Data shown =>
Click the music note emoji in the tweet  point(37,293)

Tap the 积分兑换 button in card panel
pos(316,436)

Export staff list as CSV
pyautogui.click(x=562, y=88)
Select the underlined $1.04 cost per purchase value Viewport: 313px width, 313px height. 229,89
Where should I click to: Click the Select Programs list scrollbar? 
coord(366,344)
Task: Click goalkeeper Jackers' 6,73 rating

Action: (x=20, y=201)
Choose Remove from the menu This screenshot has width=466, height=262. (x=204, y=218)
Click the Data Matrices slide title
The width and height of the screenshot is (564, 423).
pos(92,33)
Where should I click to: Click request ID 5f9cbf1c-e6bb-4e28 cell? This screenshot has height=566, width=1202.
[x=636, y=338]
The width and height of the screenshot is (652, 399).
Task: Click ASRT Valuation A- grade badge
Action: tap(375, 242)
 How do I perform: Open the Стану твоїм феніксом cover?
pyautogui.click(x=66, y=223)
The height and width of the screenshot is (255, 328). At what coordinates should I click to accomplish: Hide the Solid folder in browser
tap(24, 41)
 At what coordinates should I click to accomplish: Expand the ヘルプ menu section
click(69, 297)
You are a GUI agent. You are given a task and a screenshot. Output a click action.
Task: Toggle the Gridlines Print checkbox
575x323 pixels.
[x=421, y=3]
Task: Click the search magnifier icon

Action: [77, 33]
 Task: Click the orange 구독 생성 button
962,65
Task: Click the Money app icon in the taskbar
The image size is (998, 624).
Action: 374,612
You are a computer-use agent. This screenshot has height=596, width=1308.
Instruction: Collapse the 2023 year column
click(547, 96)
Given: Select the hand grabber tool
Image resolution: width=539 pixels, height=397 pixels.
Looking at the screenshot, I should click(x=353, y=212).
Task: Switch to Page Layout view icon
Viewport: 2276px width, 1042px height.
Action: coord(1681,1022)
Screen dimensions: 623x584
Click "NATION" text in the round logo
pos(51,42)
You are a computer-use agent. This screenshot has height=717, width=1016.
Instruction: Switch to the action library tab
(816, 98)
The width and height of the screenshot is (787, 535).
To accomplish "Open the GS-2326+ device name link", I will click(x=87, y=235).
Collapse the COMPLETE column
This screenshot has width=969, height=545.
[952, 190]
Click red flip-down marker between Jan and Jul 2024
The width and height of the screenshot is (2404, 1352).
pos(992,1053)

Task => Reproduce all the items above, substituting "Goal" for every occurrence of "Instruction" and leaving everything else unchanged.

Problem solution =>
Click the music note emoji in the tweet  point(37,293)

Tap the 积分兑换 button in card panel
pos(316,436)

Export staff list as CSV
pyautogui.click(x=562, y=88)
Select the underlined $1.04 cost per purchase value Viewport: 313px width, 313px height. 229,89
Where should I click to: Click the Select Programs list scrollbar? 
coord(366,344)
Task: Click goalkeeper Jackers' 6,73 rating

Action: (x=20, y=201)
Choose Remove from the menu This screenshot has width=466, height=262. (x=204, y=218)
Click the Data Matrices slide title
The width and height of the screenshot is (564, 423).
pos(92,33)
Where should I click to: Click request ID 5f9cbf1c-e6bb-4e28 cell? This screenshot has height=566, width=1202.
[x=636, y=338]
The width and height of the screenshot is (652, 399).
Task: Click ASRT Valuation A- grade badge
Action: tap(375, 242)
 How do I perform: Open the Стану твоїм феніксом cover?
pyautogui.click(x=66, y=223)
The height and width of the screenshot is (255, 328). At what coordinates should I click to accomplish: Hide the Solid folder in browser
tap(24, 41)
 At what coordinates should I click to accomplish: Expand the ヘルプ menu section
click(69, 297)
You are a GUI agent. You are given a task and a screenshot. Output a click action.
Task: Toggle the Gridlines Print checkbox
575x323 pixels.
[x=421, y=3]
Task: Click the search magnifier icon

Action: [77, 33]
 Task: Click the orange 구독 생성 button
962,65
Task: Click the Money app icon in the taskbar
The image size is (998, 624).
Action: 374,612
You are a computer-use agent. This screenshot has height=596, width=1308.
Goal: Collapse the 2023 year column
click(547, 96)
Given: Select the hand grabber tool
Image resolution: width=539 pixels, height=397 pixels.
Looking at the screenshot, I should click(x=353, y=212).
Task: Switch to Page Layout view icon
Viewport: 2276px width, 1042px height.
Action: coord(1681,1022)
Screen dimensions: 623x584
Click "NATION" text in the round logo
pos(51,42)
You are a computer-use agent. This screenshot has height=717, width=1016.
Goal: Switch to the action library tab
(816, 98)
The width and height of the screenshot is (787, 535).
To accomplish "Open the GS-2326+ device name link", I will click(x=87, y=235).
Collapse the COMPLETE column
This screenshot has width=969, height=545.
[952, 190]
Click red flip-down marker between Jan and Jul 2024
The width and height of the screenshot is (2404, 1352).
pos(992,1053)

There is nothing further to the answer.